The question here for Facebook and Libra is: If this becomes
profitable, will you IPO Libra, the same way VISA decided to change from a member-owned
not-for-profit to a public corporation?
I’m not saying that’s bad. Dee Hock, on the other hand, is
more decisive about the topic than I am – he parted ways with Visa for this
reason – he wanted to keep it from becoming a profit-seeking corporation to
maintain its mission to open access to financial products for everyone.
Will Libra maintain its mission, or will it turn into Visa
2.0 meets Facebook-style data mining?
Peer to peer and payment functions
Libra claims that the network itself will enable two kinds
of wallets – Facebook’s (Calibra), with full identity verification and affiliated
with Libra, and more self-sovereign wallets, where if you control your key, you
control your Libras, without any identity checks.
The second wallet type is interesting, but likely doomed
from birth – most merchants, vendors won’t accept it due to risks. Some will,
in the same way they accept cash today.
Calibra, the first wallet, is interesting to mention here because it wants to ultimately connect two things – identity and payment. The most interesting and concerning part about this fact is they want to do it fee free. That means that the users and their data will be the product. If you don’t pay for the service, you’re being offered to someone who does. Fun, right?
And, yes, Calibra will compete with Paypal, Venmo, Cash App, Zelle etc.
The ethics and moral debate on Facebook and Libra
This was the topic of debate when we met in San Francisco,
for Libra-themed round table.
This comes at no surprise to anyone who has seen Facebook
take off from a college-themed youth social network to the global organization
that it is today. It’s over 2.4B strong user base has proven to be not just a
tool for people to connect with each other – which is great, but also one of
the best cash cows for advertising, a mass surveillance tool for governments
and, more recently, a powerful elections / political medium. I’m sure the team
behind Facebook never intended for more than the first 2, but as it happens
when large groups of people gravitate in one place, so does a proportional
level of bad actors (both individual and institutional).

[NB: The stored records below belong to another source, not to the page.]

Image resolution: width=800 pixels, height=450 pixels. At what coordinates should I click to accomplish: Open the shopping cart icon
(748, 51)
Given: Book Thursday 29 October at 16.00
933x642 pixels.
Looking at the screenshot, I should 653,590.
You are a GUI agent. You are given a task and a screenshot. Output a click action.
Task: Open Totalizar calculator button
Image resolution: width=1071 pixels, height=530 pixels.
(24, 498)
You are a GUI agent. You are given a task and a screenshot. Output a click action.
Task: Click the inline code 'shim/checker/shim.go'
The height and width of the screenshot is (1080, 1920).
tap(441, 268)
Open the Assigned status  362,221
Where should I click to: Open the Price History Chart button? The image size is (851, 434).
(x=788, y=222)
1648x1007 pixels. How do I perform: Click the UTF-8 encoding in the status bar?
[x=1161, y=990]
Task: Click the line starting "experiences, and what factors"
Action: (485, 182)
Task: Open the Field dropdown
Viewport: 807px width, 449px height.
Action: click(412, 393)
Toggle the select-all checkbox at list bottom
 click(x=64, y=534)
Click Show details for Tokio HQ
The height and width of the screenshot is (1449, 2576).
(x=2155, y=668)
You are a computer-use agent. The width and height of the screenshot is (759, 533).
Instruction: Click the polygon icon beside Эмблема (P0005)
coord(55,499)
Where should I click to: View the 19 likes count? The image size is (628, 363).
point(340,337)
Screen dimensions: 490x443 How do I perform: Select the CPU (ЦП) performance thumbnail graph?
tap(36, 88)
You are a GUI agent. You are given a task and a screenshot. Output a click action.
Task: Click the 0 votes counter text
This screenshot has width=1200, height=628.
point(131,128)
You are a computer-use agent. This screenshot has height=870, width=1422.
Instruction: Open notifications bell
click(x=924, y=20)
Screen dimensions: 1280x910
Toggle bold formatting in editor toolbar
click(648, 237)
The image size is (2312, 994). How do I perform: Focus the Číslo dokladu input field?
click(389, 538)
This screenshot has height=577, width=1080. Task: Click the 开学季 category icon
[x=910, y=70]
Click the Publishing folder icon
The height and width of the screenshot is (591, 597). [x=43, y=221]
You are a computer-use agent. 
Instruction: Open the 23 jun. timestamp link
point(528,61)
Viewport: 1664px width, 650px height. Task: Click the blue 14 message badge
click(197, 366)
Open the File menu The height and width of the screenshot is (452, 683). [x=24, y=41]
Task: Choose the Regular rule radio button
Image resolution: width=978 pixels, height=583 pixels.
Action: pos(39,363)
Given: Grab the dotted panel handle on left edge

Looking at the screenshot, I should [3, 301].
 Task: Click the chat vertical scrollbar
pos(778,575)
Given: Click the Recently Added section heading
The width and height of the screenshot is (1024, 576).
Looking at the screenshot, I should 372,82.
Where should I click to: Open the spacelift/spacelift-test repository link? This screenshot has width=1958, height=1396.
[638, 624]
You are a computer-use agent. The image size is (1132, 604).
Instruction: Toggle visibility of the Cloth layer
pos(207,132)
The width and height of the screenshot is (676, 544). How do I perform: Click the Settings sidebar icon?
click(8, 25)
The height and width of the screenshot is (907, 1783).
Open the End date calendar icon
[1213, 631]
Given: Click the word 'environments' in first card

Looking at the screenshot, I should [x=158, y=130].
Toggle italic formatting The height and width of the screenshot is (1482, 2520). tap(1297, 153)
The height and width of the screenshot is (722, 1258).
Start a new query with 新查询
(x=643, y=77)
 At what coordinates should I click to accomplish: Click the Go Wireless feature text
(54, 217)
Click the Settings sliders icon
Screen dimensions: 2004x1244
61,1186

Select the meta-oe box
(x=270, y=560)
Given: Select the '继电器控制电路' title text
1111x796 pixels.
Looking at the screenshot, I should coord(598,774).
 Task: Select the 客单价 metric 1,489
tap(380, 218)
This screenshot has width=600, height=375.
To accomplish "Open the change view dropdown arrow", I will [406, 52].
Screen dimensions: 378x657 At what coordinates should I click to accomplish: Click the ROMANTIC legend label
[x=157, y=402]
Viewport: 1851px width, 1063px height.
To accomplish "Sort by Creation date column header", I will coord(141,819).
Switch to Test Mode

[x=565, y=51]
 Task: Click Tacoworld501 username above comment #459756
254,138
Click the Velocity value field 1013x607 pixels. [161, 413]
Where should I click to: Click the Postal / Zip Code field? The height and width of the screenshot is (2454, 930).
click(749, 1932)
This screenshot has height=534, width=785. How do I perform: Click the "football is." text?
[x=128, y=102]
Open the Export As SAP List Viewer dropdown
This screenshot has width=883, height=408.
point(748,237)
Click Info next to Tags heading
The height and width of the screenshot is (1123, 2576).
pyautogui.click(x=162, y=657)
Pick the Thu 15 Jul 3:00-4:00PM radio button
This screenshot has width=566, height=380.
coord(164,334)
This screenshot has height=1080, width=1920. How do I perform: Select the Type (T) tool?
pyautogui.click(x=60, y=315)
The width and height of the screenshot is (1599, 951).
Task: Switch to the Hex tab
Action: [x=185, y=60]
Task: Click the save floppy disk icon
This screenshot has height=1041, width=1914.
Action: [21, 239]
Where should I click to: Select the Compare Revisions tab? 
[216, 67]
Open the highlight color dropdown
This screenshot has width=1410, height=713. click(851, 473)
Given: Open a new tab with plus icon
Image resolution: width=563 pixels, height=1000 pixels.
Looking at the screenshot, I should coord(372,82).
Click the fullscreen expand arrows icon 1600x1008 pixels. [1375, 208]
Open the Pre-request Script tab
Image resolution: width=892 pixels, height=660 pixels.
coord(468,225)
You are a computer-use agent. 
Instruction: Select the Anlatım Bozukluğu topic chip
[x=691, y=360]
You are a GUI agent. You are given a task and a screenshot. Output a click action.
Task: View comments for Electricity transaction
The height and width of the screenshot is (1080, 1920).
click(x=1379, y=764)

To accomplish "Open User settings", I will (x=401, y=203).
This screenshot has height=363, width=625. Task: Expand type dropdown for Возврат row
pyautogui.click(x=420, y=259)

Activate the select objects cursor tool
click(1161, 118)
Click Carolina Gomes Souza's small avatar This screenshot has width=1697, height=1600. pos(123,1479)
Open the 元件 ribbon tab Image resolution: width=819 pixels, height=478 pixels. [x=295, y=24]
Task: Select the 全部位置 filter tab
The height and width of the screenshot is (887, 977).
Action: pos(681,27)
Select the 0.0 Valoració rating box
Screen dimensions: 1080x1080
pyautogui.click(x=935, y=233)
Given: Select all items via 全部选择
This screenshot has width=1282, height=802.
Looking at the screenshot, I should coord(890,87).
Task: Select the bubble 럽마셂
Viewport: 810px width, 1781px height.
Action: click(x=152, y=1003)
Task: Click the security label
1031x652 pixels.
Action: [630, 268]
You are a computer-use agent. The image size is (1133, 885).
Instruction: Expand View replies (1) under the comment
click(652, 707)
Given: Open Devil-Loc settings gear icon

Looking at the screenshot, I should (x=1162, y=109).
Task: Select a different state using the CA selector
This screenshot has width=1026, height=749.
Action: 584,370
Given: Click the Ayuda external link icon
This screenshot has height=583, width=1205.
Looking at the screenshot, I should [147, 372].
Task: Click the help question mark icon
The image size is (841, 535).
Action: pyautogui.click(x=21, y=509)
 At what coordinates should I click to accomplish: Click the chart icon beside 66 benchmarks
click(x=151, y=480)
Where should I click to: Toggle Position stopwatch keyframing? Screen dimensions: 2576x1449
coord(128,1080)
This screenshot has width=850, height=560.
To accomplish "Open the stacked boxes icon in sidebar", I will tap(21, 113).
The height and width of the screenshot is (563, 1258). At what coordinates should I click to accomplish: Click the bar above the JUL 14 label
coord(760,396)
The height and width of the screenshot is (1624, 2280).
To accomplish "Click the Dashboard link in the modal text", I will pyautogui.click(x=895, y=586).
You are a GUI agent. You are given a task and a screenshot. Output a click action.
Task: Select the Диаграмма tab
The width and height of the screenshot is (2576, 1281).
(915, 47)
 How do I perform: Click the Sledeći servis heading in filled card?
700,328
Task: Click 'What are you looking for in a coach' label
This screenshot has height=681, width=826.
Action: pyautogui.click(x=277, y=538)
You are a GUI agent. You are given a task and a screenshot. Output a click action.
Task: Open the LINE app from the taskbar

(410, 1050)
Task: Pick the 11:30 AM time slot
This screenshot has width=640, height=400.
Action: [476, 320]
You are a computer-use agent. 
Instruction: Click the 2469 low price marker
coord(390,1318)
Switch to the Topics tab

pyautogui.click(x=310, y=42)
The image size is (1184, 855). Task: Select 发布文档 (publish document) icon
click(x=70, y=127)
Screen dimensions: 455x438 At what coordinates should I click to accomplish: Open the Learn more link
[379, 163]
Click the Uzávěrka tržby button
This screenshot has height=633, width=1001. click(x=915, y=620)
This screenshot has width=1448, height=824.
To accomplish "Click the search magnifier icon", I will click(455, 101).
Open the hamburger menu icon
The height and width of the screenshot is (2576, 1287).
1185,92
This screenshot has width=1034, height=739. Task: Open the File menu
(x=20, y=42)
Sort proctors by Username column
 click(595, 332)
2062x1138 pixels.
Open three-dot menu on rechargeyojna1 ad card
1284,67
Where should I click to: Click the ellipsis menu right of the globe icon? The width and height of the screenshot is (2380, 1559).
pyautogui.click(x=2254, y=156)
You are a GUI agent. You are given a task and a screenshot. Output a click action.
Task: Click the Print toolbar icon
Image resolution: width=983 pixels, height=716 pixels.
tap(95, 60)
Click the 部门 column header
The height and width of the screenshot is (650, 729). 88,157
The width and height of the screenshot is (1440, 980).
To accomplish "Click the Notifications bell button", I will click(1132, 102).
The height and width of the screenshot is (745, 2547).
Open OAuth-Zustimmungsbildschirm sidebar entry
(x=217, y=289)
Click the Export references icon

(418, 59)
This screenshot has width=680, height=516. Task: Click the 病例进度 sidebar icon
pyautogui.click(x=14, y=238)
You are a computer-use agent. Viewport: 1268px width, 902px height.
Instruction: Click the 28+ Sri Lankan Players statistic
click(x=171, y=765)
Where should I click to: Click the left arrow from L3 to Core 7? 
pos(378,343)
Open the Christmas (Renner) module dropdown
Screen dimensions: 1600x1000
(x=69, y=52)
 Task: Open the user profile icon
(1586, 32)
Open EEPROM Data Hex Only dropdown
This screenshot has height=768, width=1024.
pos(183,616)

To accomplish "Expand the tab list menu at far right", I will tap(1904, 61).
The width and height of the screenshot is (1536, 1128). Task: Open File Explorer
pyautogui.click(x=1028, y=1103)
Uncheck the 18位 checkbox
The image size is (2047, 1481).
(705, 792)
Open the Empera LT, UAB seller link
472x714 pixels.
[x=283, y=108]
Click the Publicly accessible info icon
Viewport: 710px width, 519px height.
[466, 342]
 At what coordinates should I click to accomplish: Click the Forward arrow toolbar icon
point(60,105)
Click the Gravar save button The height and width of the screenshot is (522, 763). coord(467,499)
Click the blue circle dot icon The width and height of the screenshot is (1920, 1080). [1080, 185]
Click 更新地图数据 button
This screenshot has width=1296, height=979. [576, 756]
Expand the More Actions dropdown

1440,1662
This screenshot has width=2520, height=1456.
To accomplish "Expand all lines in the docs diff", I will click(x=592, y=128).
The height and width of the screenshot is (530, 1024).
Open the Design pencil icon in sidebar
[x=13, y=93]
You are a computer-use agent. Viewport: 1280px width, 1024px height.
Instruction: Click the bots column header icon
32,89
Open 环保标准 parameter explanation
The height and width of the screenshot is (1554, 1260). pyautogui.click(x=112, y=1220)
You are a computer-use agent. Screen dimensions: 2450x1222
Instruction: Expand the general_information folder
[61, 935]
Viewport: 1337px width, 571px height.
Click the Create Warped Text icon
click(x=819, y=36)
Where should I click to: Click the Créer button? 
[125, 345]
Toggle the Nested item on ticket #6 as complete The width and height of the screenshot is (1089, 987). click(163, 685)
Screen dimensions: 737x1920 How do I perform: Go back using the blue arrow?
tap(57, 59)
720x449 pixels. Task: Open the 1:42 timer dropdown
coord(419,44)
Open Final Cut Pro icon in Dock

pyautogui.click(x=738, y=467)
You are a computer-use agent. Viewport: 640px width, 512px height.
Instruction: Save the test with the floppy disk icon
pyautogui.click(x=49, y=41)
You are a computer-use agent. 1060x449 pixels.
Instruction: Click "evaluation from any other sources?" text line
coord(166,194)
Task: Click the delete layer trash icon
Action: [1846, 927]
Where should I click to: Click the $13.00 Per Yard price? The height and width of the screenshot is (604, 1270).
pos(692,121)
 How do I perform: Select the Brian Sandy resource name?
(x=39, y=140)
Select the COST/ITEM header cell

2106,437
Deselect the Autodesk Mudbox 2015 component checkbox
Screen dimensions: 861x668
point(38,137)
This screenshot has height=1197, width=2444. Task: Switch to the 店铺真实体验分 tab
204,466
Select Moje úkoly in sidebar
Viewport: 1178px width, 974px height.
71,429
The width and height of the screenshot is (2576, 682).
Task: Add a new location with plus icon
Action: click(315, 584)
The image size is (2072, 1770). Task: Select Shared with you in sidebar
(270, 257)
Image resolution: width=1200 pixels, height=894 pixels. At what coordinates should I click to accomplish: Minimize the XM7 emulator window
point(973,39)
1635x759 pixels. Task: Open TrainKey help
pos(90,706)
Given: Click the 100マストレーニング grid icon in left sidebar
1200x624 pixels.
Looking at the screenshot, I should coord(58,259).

Let’s fast forward a few years into a future where Facebook
is successful, and Libra is being used by 3B people globally. We now have not
only the biggest social network, but it is now interconnected with the global financial
system – showing to whomever wants to see who is paying whom for what and when,
further enriching human metadata.
Ethics of good and bad here are debatable and my inner libertarian-leaning self tends to argue that people have the right to choose to use a tool like that, if made available, with reasonable warnings / explanations / disclaimers.
The reason we need these disclaimers / communication pieces
inside Facebook and Libra is the two type of users the platform has – unconscious
and conscious. The unconscious ones share everything and are easy to profile due
to the almost exact resemblance of their online profile to their physical self.
The conscious users are engaged in a transaction with Facebook, only sharing
that what is useful for them and receiving service as a result. In their case,
the online persona can differ significantly from their physical selves.
You might think you are a conscious user and that Facebook
doesn’t already have most of your data, but if you think harder, you’ll see
that Facebook knows if you changed jobs, bought a house, had a child, got
married, divorced, moved to a new city, country, neighborhood, how often you go
on vacation and where, what media you follow, what jokes you like, your sexual
and social preference, what opinions you share publicly with others, and that’s
all just by looking at your usage data – friends, likes, shares, comments, posts,
photos (and their EXIF info).
When looking at the bigger picture and what Facebook and similar companies do to our lives, my assessment is net positive. This doesn’t mean everything they do is good, but that for the most part they have made it easier for us to keep up with people in our lives.
Maybe hiring a Director for social good will help with this ethical debate.